Hope you & yours are doing WELL!

I have to say that ITA with the previous posters remarks...It is time for Black women to take responsibility for their happiness...The circular excuses for "Why I can't..." are dead...One must take a good hard look at what works and what doesn't...

Gloryus said...

I cant stand to be around other BW like Sonia who are so negative that their pessimism begins to affect even you. I stick with my more optimistic clique of BW friends, most of whom are married or dating IR. Funny there are no complaints like Sonia's from my friends.

DB said...

daphne said "It really is insanity to believe, "white men only want to sleep with you, not marry you" when, HELLO - black men aren't exactly marrying in record numbers at all. But since black men and women share the same race, then the dysfunction is acceptable."

AGREE 100%! It's my main argument when a black woman expresses her fears to me--even as she sees me and many of my friends happily married to non-black men. Dating is a minefield--period. But it's much harder when someone goes into it insecure and assuming the worst.

Anonymous said...

I do not think sistas who are suffering the after effects of a lifetime of being told how ugly and undesirable they are by who should have been telling them how beautiful and desirable are plus mainstream/White society to boot deserve to be called names and treated as some kinds of lepers. Can we be honest here please? Have Black males traditionally acted as if they wanted females of other races and now that they can get them leave Black females behind to do so? Has there traditionally been a long line of White and non-Black males beating down the doors of Black females to date them? How much have things on either front REALLY changed in 2009?

Optimism is all well and good, but can we please not act like it's all milk and honey for Black females when it comes to the dating game?

Clarice said...

Anonymous said... I do not think sistas who are suffering the after effects of a lifetime of being told how ugly and undesirable they are by who should have been telling them how beautiful and desirable are plus mainstream/White society to boot deserve to be called names and treated as some kinds of lepers."

Bottom line - it's about choice - these women can choose to continue to suffer or to thrive and then live with that choice. Bloggers like this can only deliver the message - if the person refuses delivery - no harm no foul - roll on.

Welcome back Aimee and many blessing to you.

V/r

Clarice

Anonymous said...

Bottom line - it's about choice - these women can choose to continue to suffer or to thrive and then live with that choice. Bloggers like this can only deliver the message - if the person refuses delivery - no harm no foul - roll on.

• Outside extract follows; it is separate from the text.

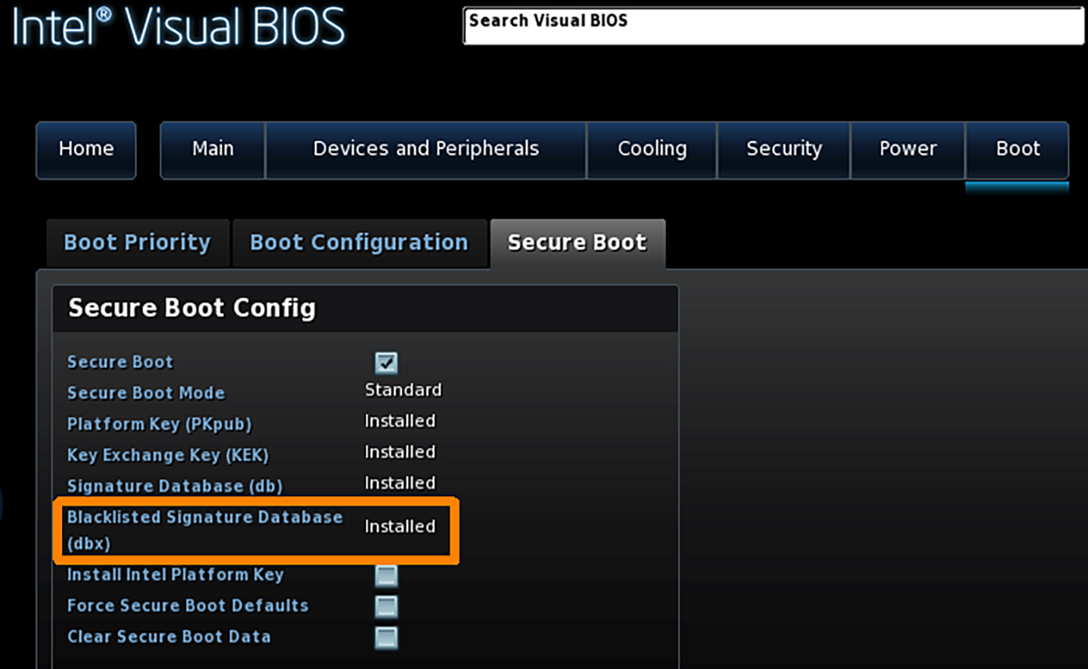Click Key Exchange Key (KEK) setting
Screen dimensions: 1088x669
click(x=168, y=456)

Oversimplification and blaming the victim.

Anonymous said...

Oversimplification and blaming the victim


I agree.

Anonymous said...

I don't believe it, not for one minute. "don’t nobody want black people"? She sure sounds basic for a PhD student. Somebody needs to verify this guys sources, he's sounding like Jayson Blair. Sounds like someone (ignorant) trying to write what they think a black woman would say. You guys didn't pick up on this?!

Anonymous said...

I just don't get it--the most interracial marriages with white men and black women, the women are DARK CHOCOLATE types! black women should NEVER EVER let colorist issues bother you with white men--also the kids may or will end up with lighter skin or straighter hair usually (though not always)--white guys sees blacks as one group when they marry black

keisha said...
This comment has been removed by a blog administrator.